WHAT IS EXPECTED =
The answer must be an exact copy of the entries that follow, with all images removed.

THE INPUT =
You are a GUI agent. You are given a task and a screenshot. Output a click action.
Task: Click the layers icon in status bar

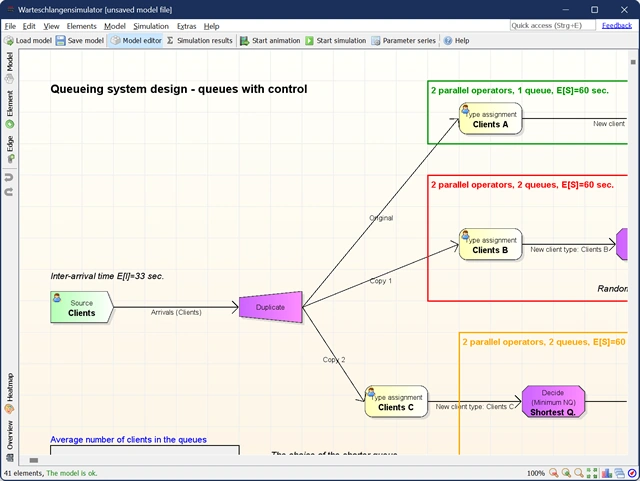pos(619,473)
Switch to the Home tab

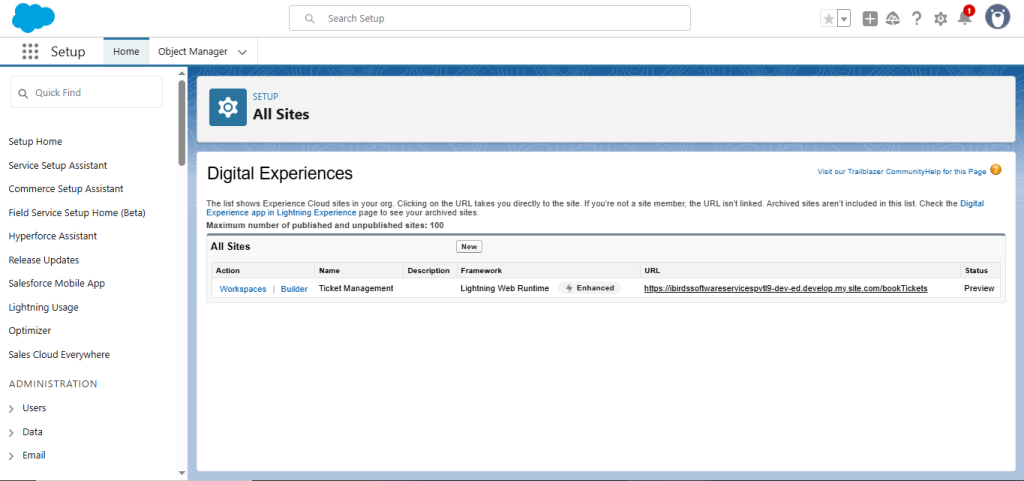pos(126,51)
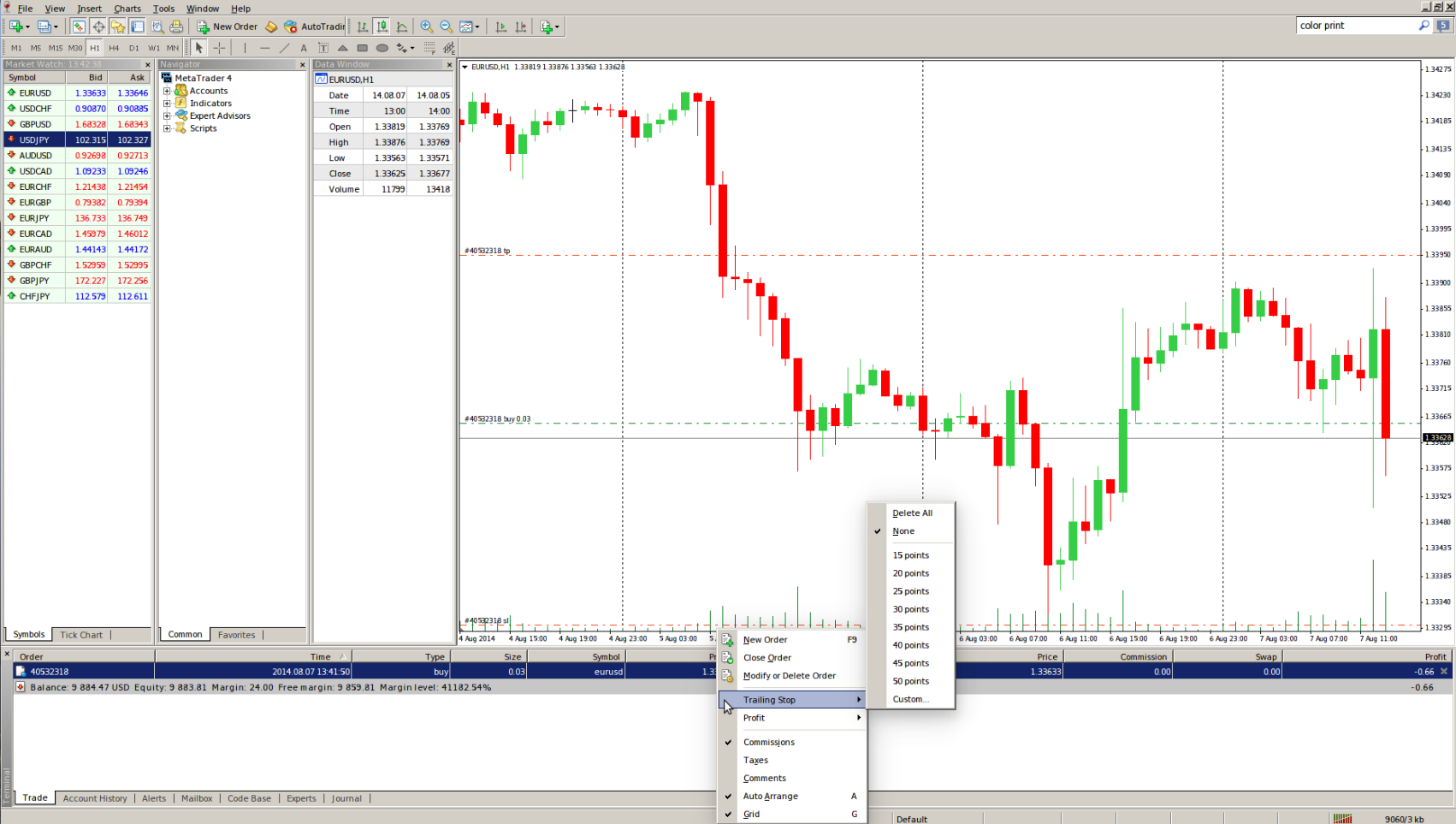The width and height of the screenshot is (1456, 824).
Task: Open the Charts menu
Action: 127,9
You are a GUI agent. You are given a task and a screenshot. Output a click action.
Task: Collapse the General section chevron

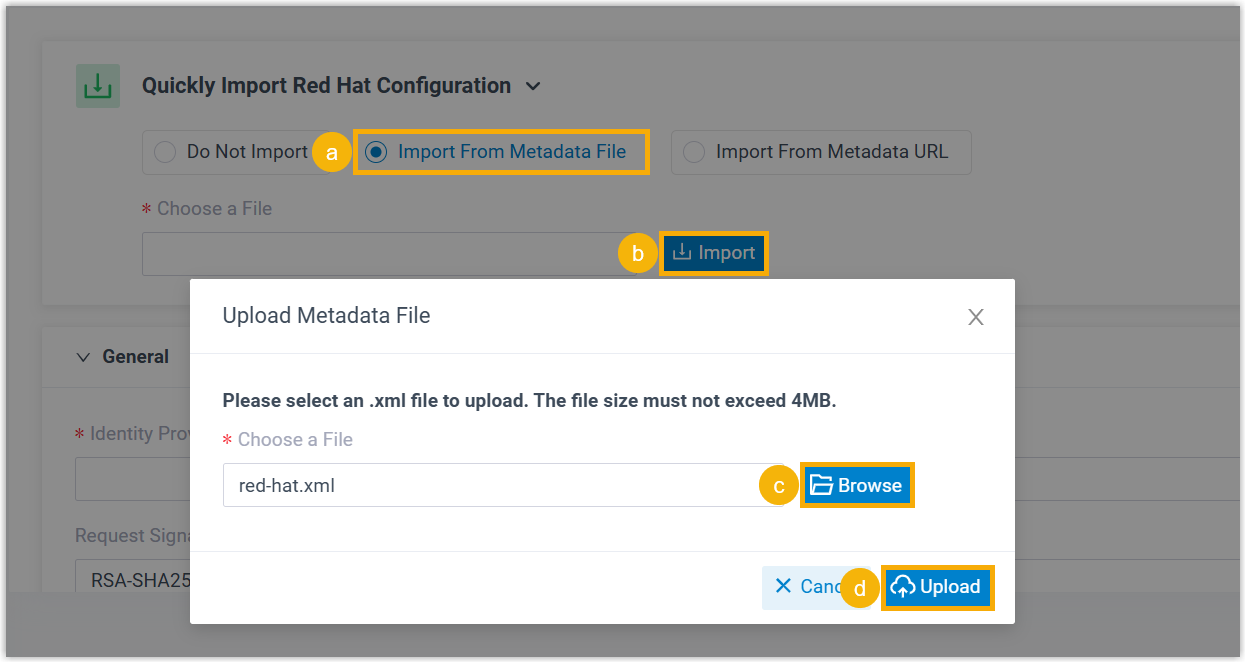(84, 357)
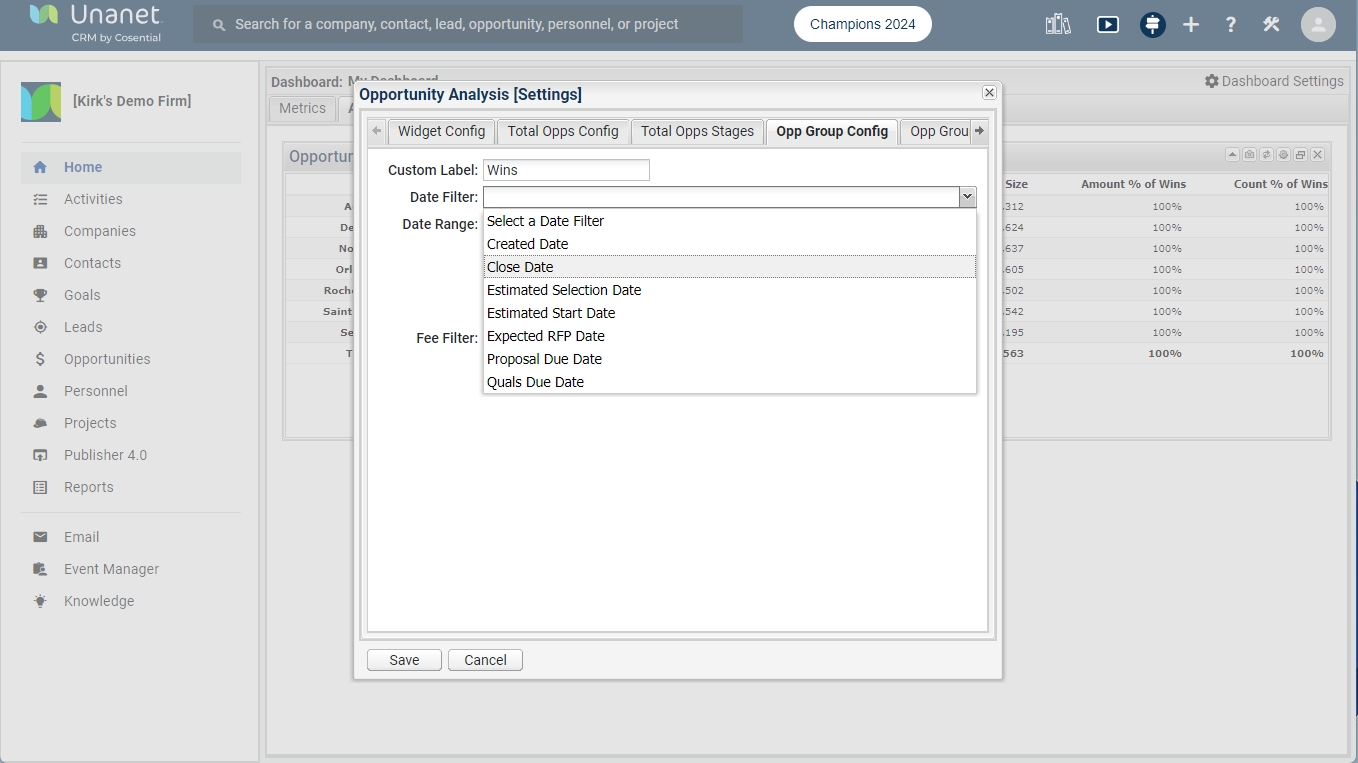
Task: Open the library books icon in header
Action: pos(1058,25)
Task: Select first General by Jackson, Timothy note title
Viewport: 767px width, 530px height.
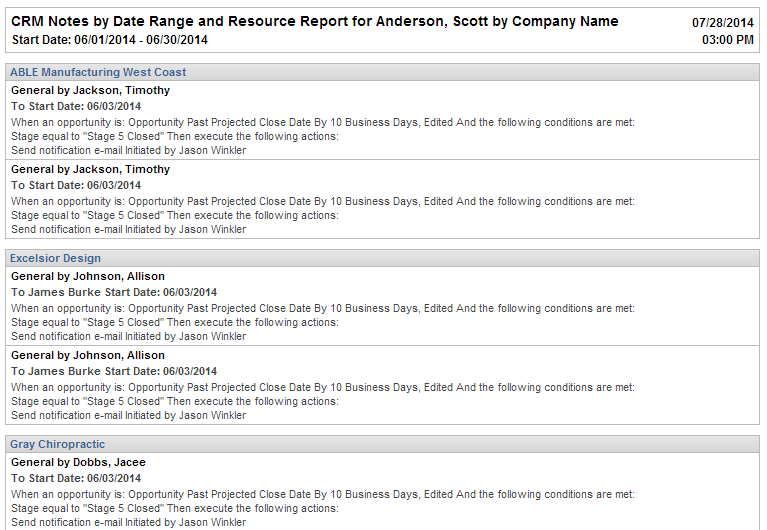Action: 90,90
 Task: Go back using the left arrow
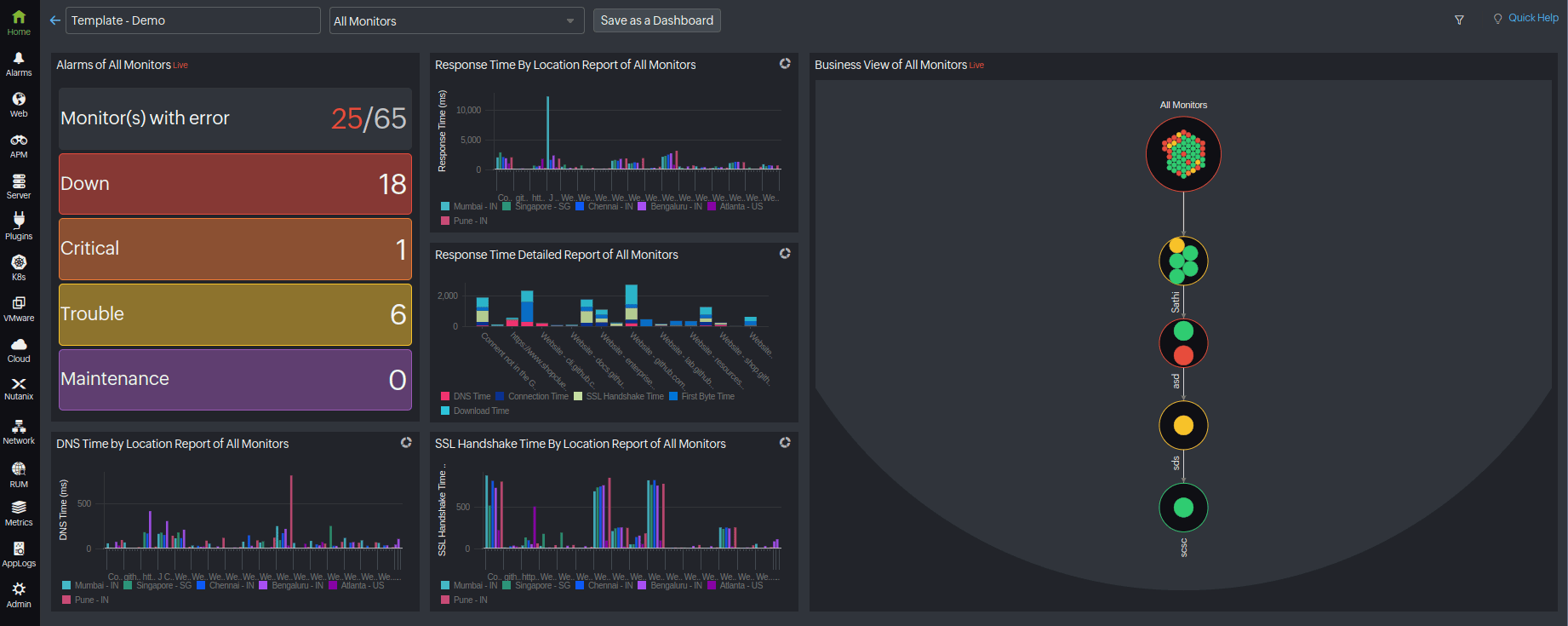point(55,20)
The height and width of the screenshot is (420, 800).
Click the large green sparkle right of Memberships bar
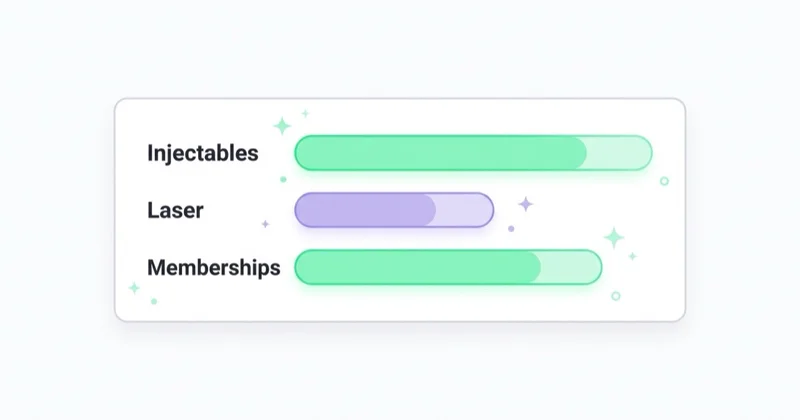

ANSWER =
You are a GUI agent. You are given a task and a screenshot. Output a click action.
Task: Click the layers icon in status bar

pos(619,473)
Switch to the Home tab

pos(126,51)
The width and height of the screenshot is (1456, 824).
Task: Open the Charts menu
Action: 127,9
You are a GUI agent. You are given a task and a screenshot. Output a click action.
Task: Collapse the General section chevron

(84, 357)
Task: Open the library books icon in header
Action: pos(1058,25)
Task: Select first General by Jackson, Timothy note title
Viewport: 767px width, 530px height.
Action: 90,90
 Task: Go back using the left arrow
point(55,20)
The height and width of the screenshot is (420, 800).
Click the large green sparkle right of Memberships bar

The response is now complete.